The shared-data StarRocks cluster is specifically engineered for the cloud on the premise of separation of storage and compute. It allows data to be stored in object storage that is compatible with the S3 protocol (for example, AWS S3 and MinIO). You can achieve not only cheaper storage and better resource isolation, but elastic scalability for your cluster. The query performance of the shared-data StarRocks cluster aligns with that of a classic cluster in case of local cache hits.
Compared to the classic StarRocks architecture, separation of storage and compute offers a wide range of benefits. By decoupling these components, StarRocks provides:
- Inexpensive and seamlessly scalable storage.
- Elastic scalable compute. Because data is no longer stored in BE nodes, scaling can be done without data migration or shuffling across nodes.
- Local disk cache for hot data to boost query performance.
- Adjustable time-to-live (TTL) for cached hot data. StarRocks automatically removes the expired cached data to save the local disk space.
- Asynchronous data ingestion into object storage, allowing a significant improvement in loading performance.

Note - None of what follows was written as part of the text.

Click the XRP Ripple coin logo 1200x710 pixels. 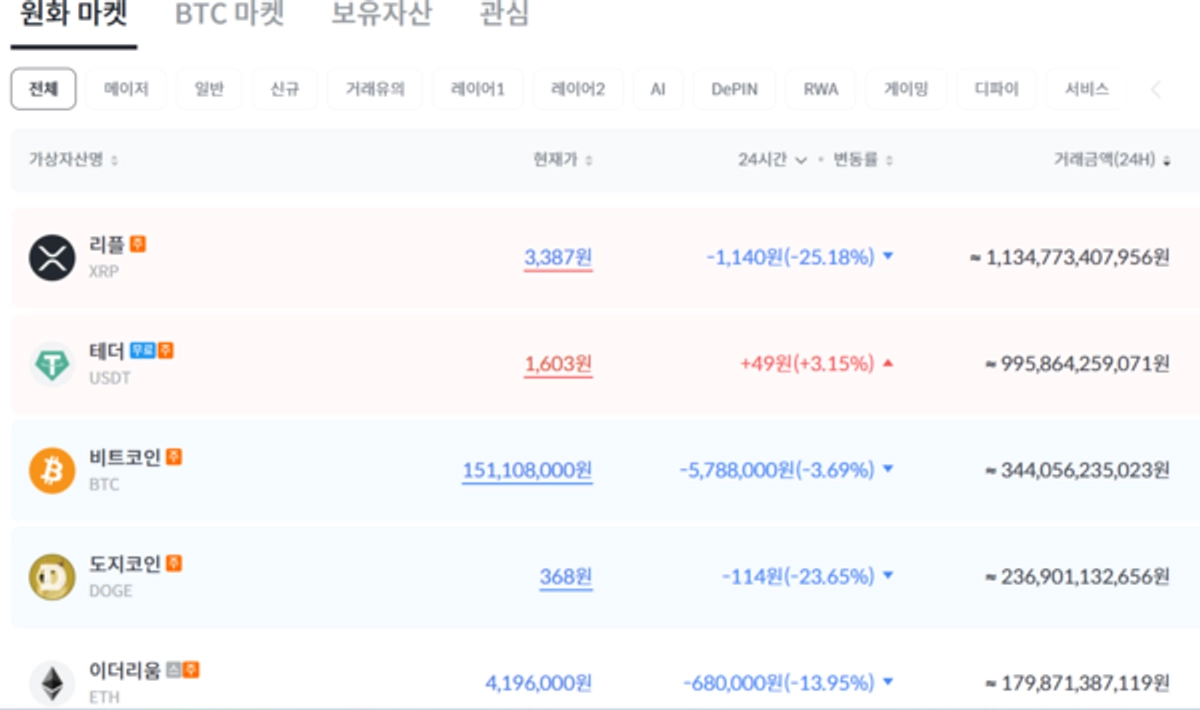(52, 257)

The architecture of the shared-data StarRocks cluster is as follows:
This feature is supported from v3.0.
Deploy a shared-data StarRocks cluster
The deployment of a shared-data StarRocks cluster is similar to that of a classic StarRocks cluster. The only difference is the parameters in the configuration files of FE and BE fe.conf and be.conf. This section only lists the FE and BE configuration items you need to add to the configuration files when you deploy a shared-data StarRocks cluster. For detailed instructions on deploying a StarRocks cluster, see Deploy StarRocks.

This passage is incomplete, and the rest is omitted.